My bad luck spans all categories of life but especially cars.  ESPECIALLY.  I don’t know if God is trying to persuade me to become Amish or what.  I have had someone in a stolen car plow into me, someone actually run me down in a parking lot, a deer hit me (that happened TWICE) and then last year I flipped a car.  I have walked away from all of these incidents with only bumps, bruises and minor cuts.  But my cars…they have suffered dearly.

So needless to say, I drive a used car.  It is a good car. It was cheap and drives well.  And until about 3 weeks ago, it had never given me a problem.  But if you have the luck of the German, like I do…when it rains it pours. 

First, the van overheated.  It was freezing cold and my mother in law was with me.  My dad helped me decide it was the thermostat and not the radiator.  Whew!  Then the power steering went out.  Have you ever tried driving a car with no power steering?  I think I pulled my trapezius.  My husband dutifully went out to put on the thermostat and see about the power steering only to find the serpentine belt was missing.  Do you know what the serpentine belt is?  I did.  And it’s a freakin miracle that my car did not die before making it home.  Ok, so anyway.  Everything gets replaced and I am certain that my car troubles are over for a while.  Right?!?
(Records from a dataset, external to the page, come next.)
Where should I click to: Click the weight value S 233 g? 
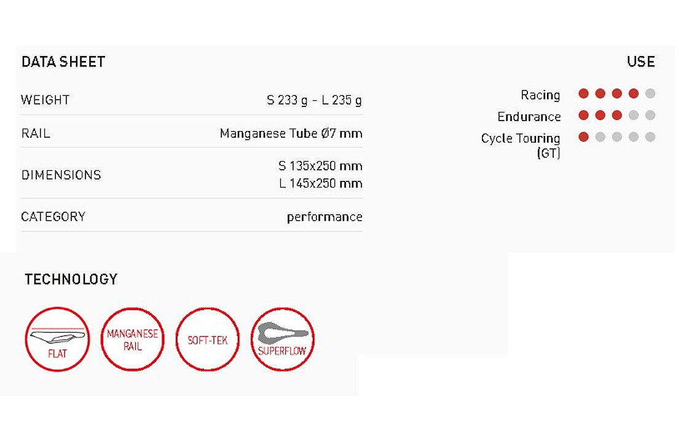click(287, 100)
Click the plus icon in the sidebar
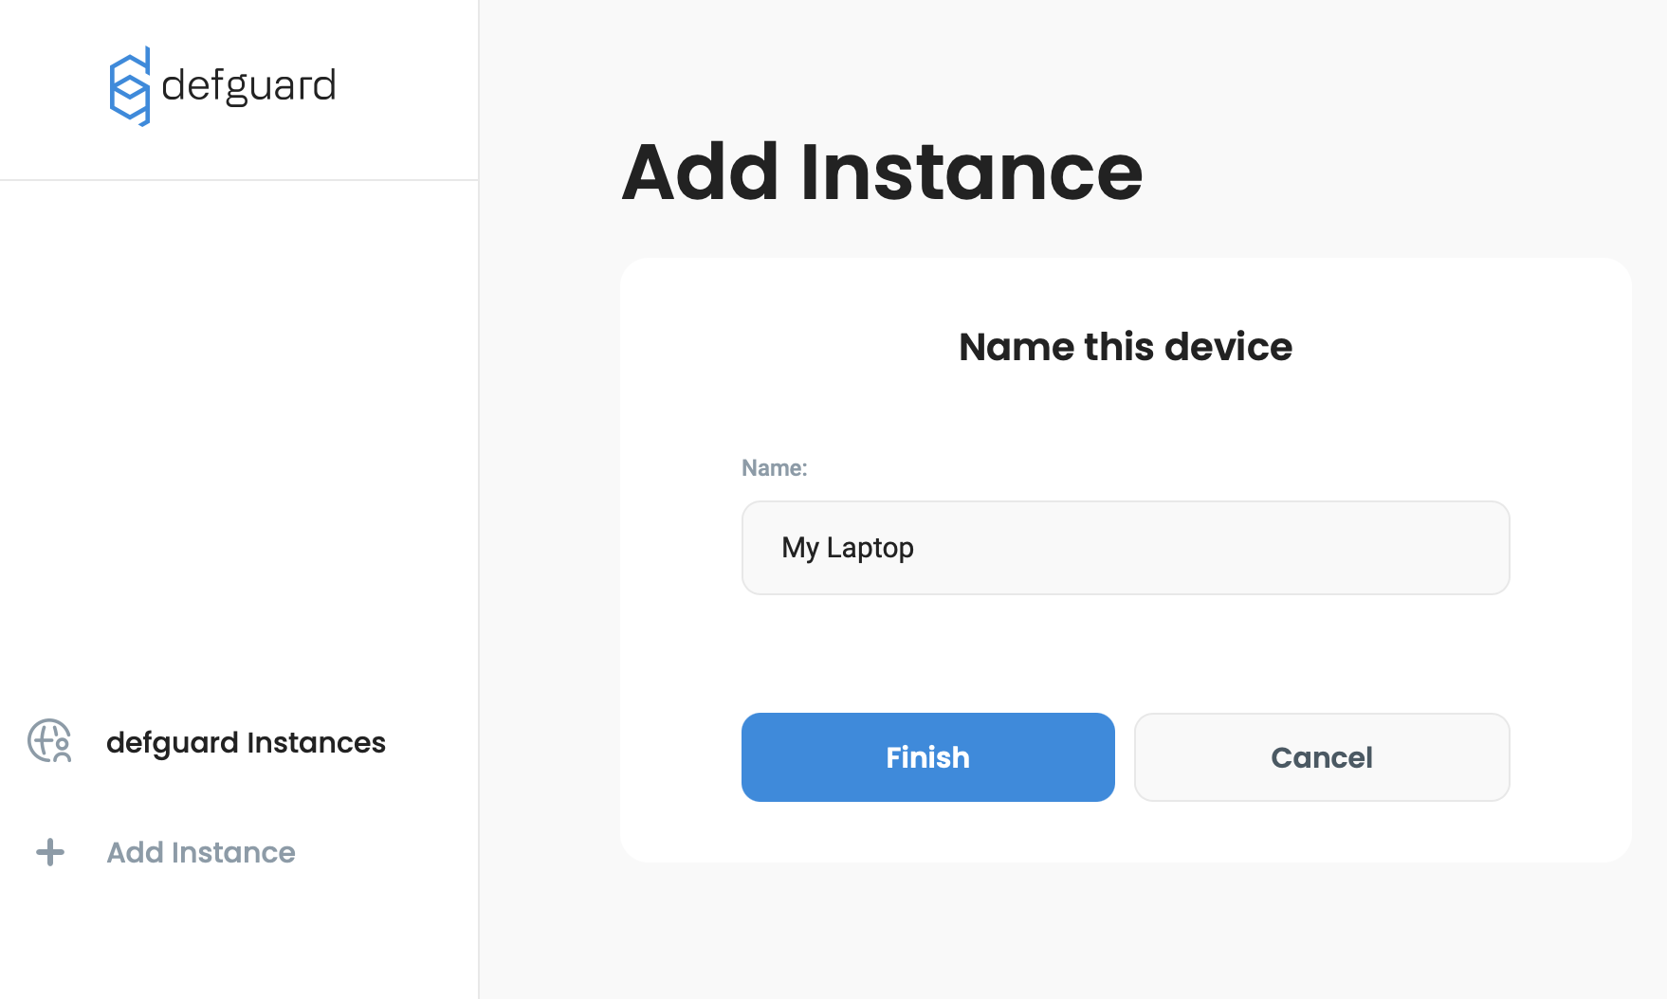The width and height of the screenshot is (1667, 999). 50,852
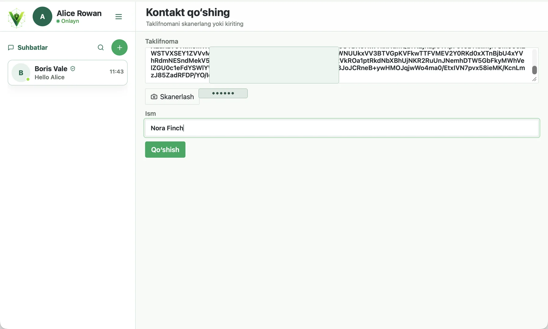Click the green shield app logo

tap(16, 18)
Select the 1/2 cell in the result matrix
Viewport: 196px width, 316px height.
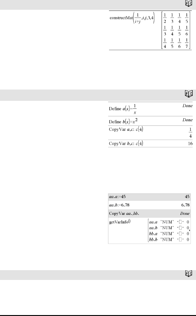click(x=165, y=18)
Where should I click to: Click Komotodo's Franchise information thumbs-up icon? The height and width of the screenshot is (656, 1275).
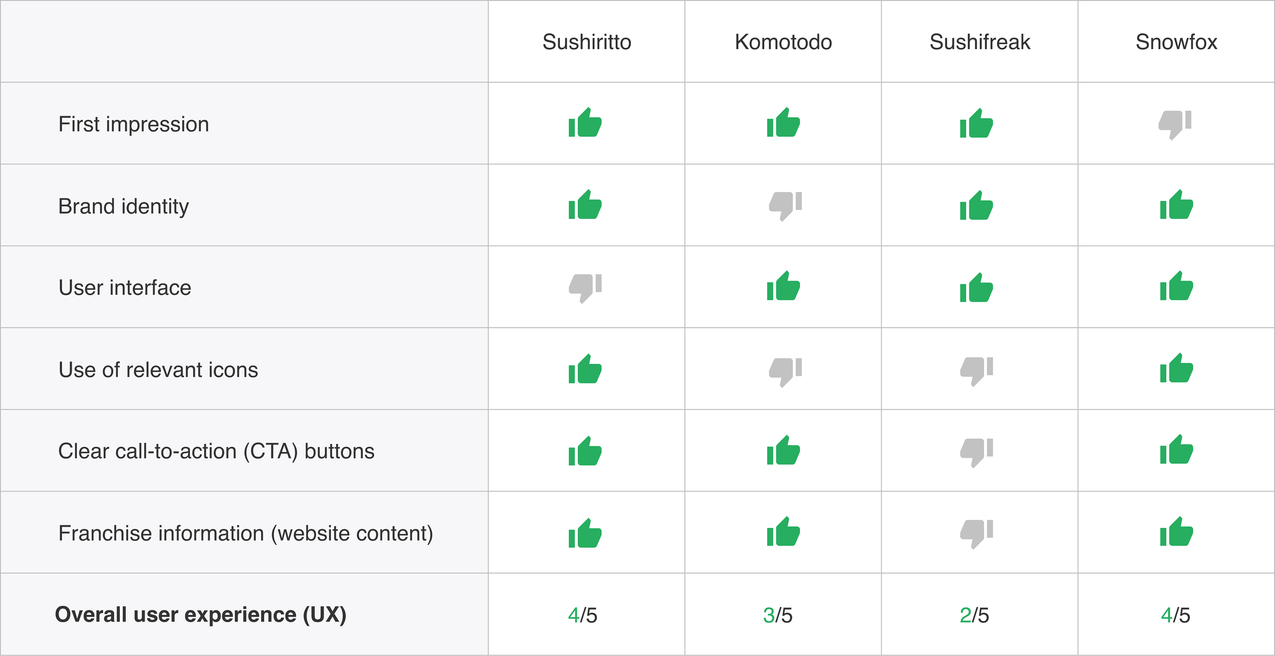(784, 531)
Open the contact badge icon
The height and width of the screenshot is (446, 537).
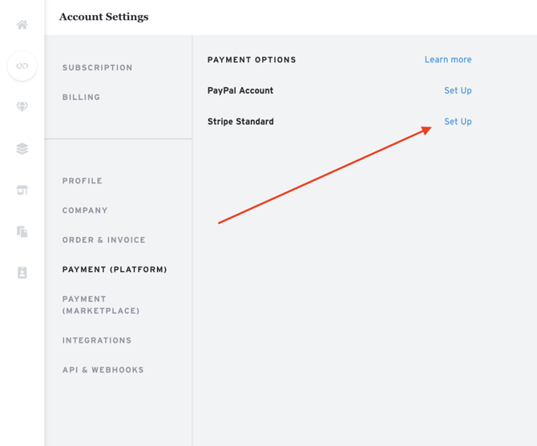(22, 272)
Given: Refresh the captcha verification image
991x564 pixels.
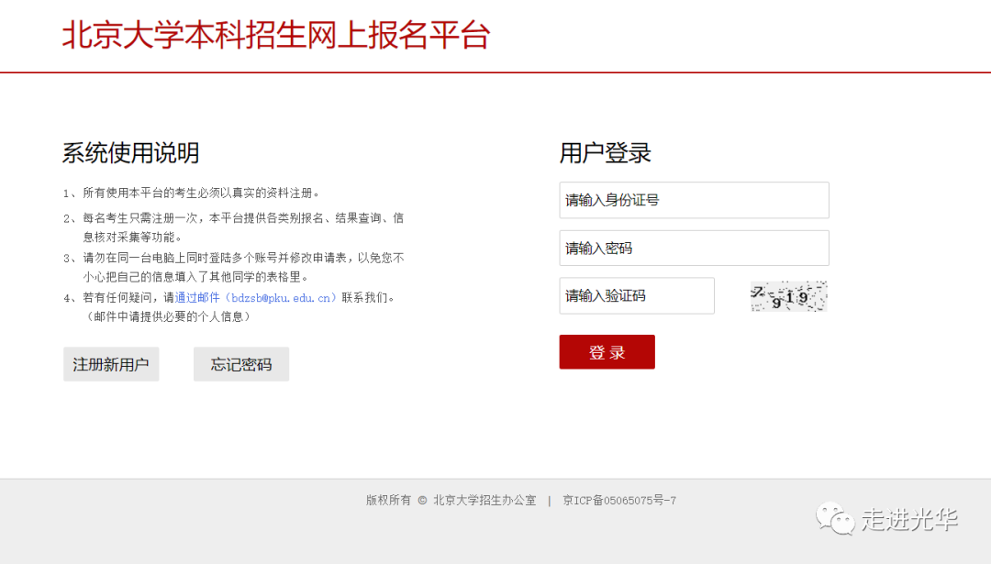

Wrong!  On this antique van that I drive, there are second row windows that pop open.  The one on the driver’s side had a broken latch.  No biggie.  Or at least I thought so.  On Monday, I pulled over on the side of the road to check our mail.  I have done this a million times.  This time an 18 wheeler went by and RIPPED THE WINDOW OFF MY VAN!  I heard a big whoosh and looked up to see the window fly past my window.  For half a second I thought about catching it…as if I could have…why does your brain think crazy thoughts in a crisis?  Of course, the thing shattered into a million pieces when it hit the ground.

Now I have a black garbage bag for a window.  It’s very festive.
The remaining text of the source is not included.